El sector BPO es uno de los mayores generadores de empleo formal en el país, con más de 790 mil empleos directos e indirectos, lo que equivale al 3,3% del empleo nacional. En múltiples regiones, esta industria se ha consolidado como una oportunidad de desarrollo económico y movilidad social, especialmente para jóvenes en su primer empleo, madres cabeza de hogar y trabajadores en zonas apartadas.
Un sector estratégico en riesgo
La industria ha apostado de manera sostenida por Colombia, invirtiendo en talento, tecnología e innovación, atrayendo inversión extranjera y cumpliendo estrictamente con el marco laboral. Actualmente, está conformada en un 58% por empresas especializadas en BPO, un 22% por compañías de tecnología, un 15% por modelos CSC Inhouse y un 5% por otros proveedores de servicios, lo que refleja un ecosistema diverso y en expansión.
BPro reiteró su respeto por la institucionalidad y las decisiones de las autoridades competentes, acatando la suspensión del decreto por parte del Consejo de Estado y confiando en que se adopte una determinación definitiva que brinde seguridad jurídica tanto a trabajadores como a sectores productivos.
Impacto del incremento salarial
El aumento del 23% en el salario mínimo, anunciado en diciembre, ha generado un impacto significativo en la estructura de costos de una industria intensiva en talento humano, afectando su competitividad frente a otros países de la región. Aunque el sector mantiene el pago bajo el aumento decretado, honrando su compromiso con los trabajadores, las presiones empresariales son crecientes.

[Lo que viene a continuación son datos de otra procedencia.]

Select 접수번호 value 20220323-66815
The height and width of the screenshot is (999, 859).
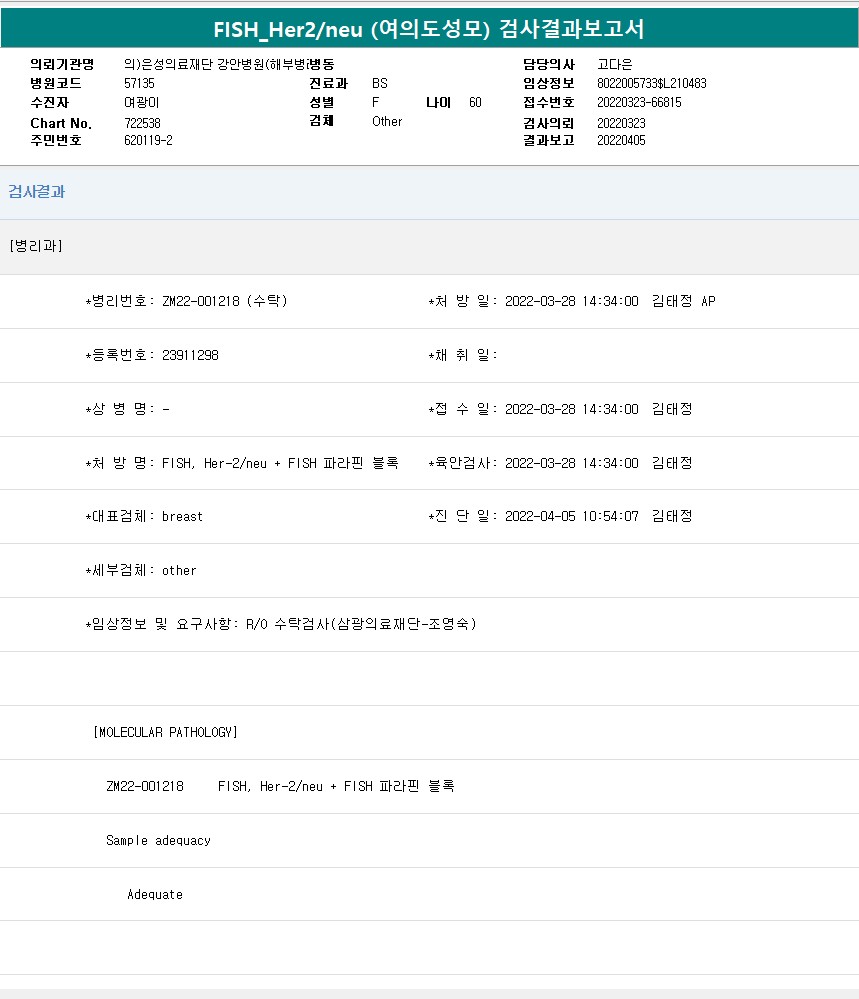(639, 102)
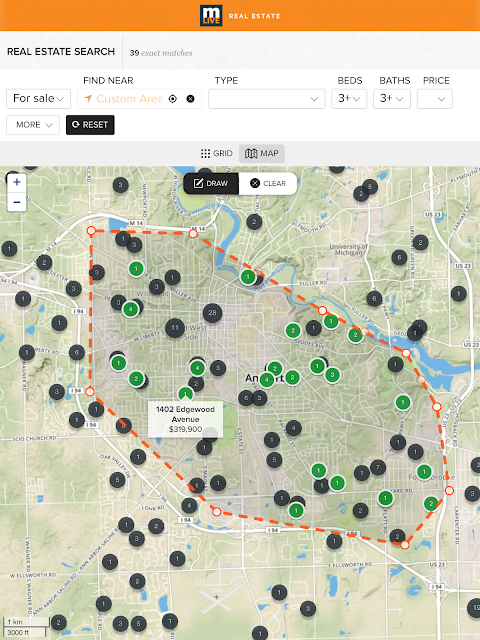Open the Baths 3+ dropdown
Image resolution: width=480 pixels, height=640 pixels.
pyautogui.click(x=392, y=99)
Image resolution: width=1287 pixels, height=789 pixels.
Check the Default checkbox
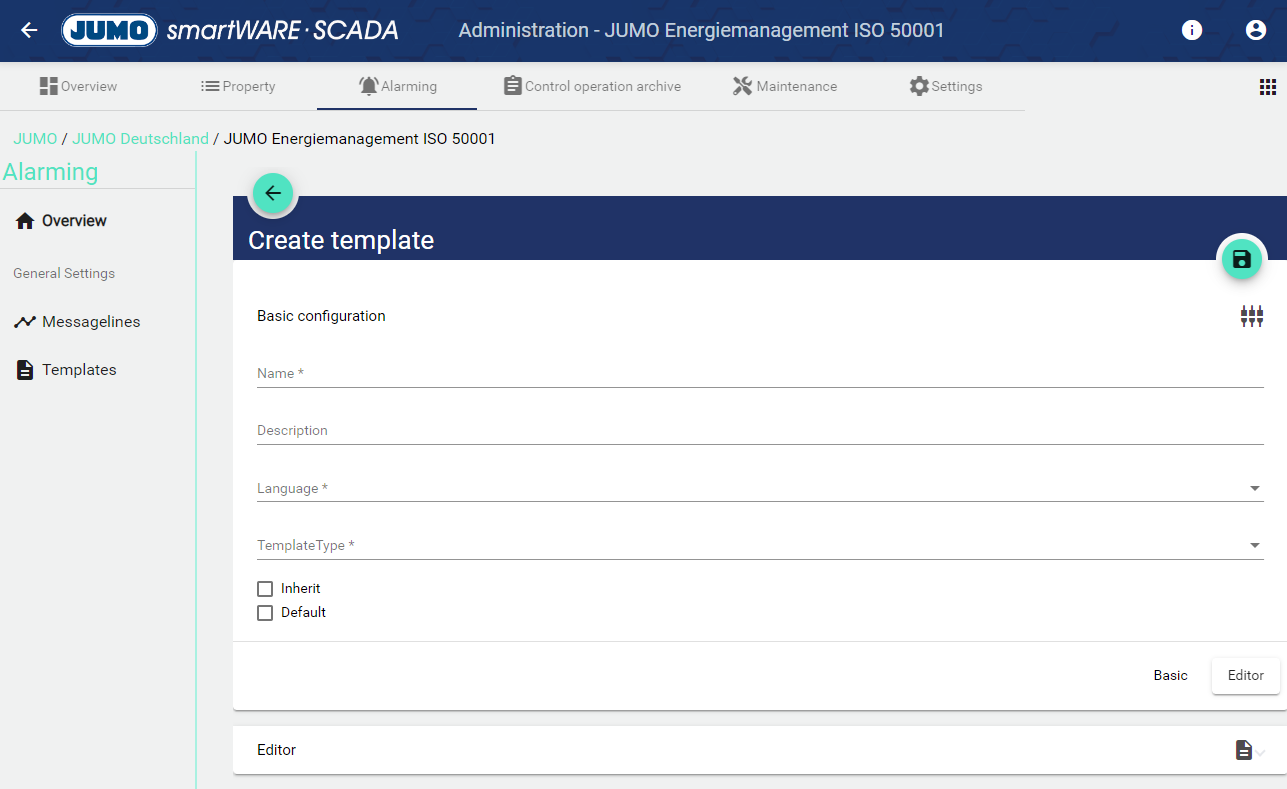point(265,613)
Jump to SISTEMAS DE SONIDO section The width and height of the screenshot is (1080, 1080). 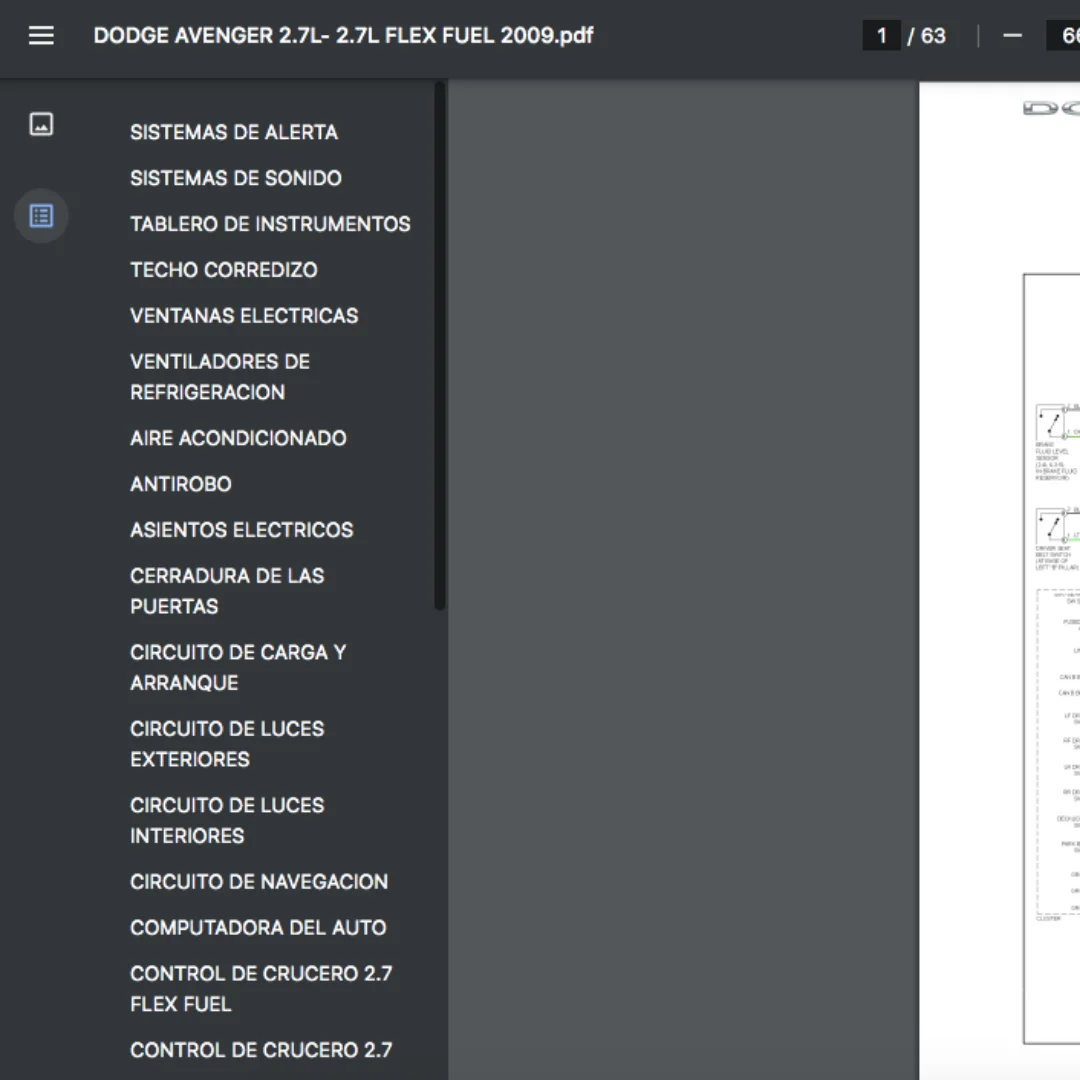coord(236,178)
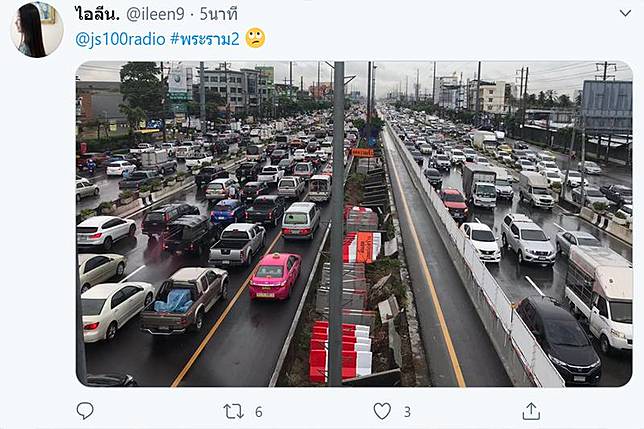Expand the tweet options chevron menu
Image resolution: width=644 pixels, height=429 pixels.
pos(625,13)
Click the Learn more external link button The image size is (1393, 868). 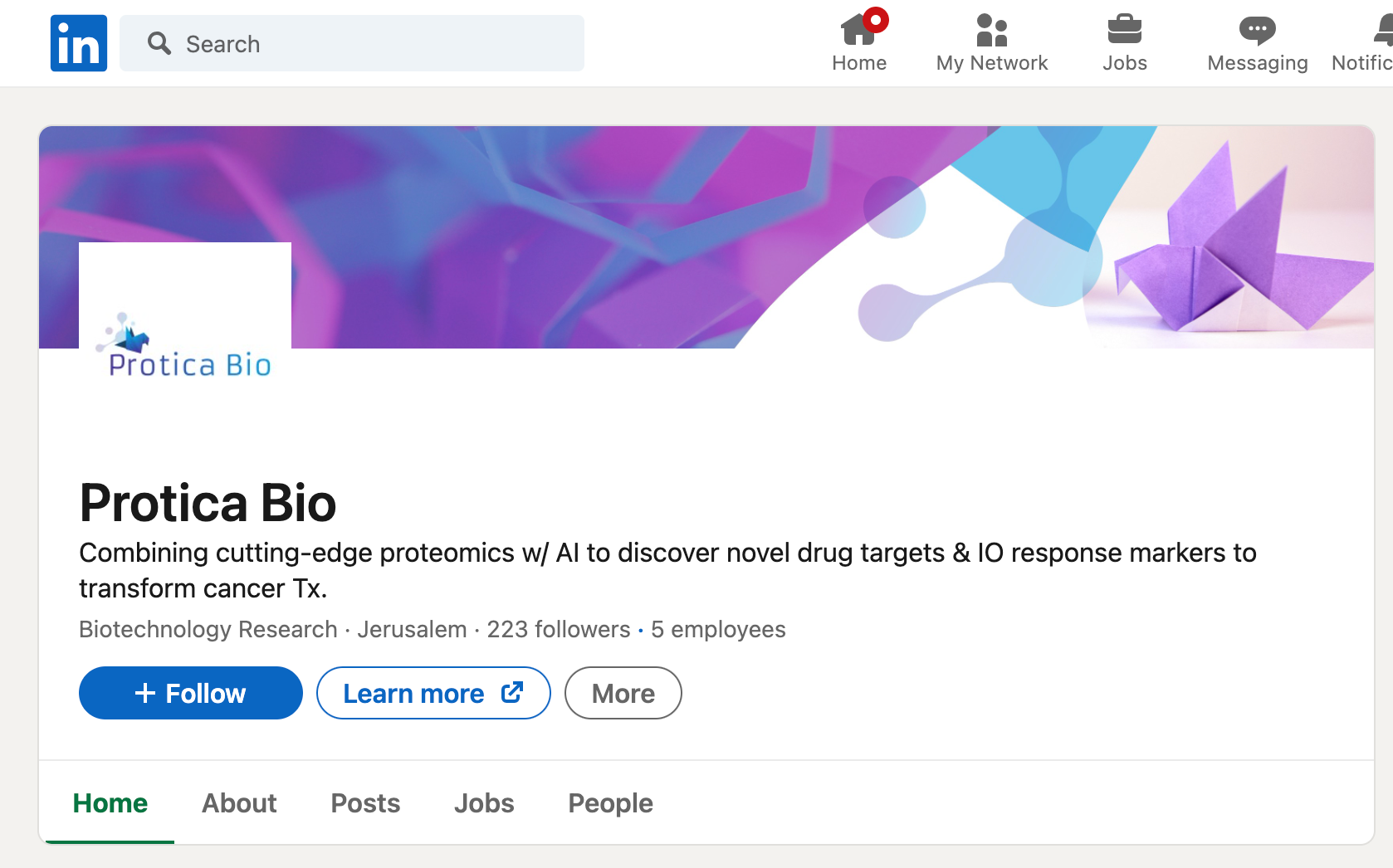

En el marco de la Asamblea General Ordinaria 2026, una encuesta aplicada a las empresas asociadas reveló que:
- 64% reportó un impacto alto por el incremento salarial.
- 49% prevé reducir su planta de personal durante este año.
- 41% ha considerado trasladar parte de su operación a otros países competidores como México, Perú, Guatemala, República Dominicana, El Salvador e India.
- Se estima que hasta un 9% de los empleos reportados al cierre de 2025 podrían salir de las nóminas como consecuencia del ajuste.
Llamado a la claridad institucional
La ausencia de una definición clara sobre el salario mínimo dificulta la planeación empresarial, incide en decisiones estratégicas y envía señales de inestabilidad en un momento en que Colombia compite por inversión internacional en servicios. Este escenario compromete la sostenibilidad de uno de los sectores que más empleo formal genera y que constituye una plataforma estratégica para el desarrollo regional y la exportación de servicios.
Desde BPro se reiteró la disposición permanente al diálogo técnico y constructivo con el Gobierno Nacional y las autoridades competentes, con el fin de alcanzar una solución que garantice estabilidad y certezas para la sostenibilidad del empleo formal en Colombia.
“Creemos en el país. Seguiremos apostándole a Colombia y a sus regiones, pero necesitamos decisiones claras y oportunas que protejan el empleo, la inversión y la competitividad nacional”, concluyó Ana Karina Quessep.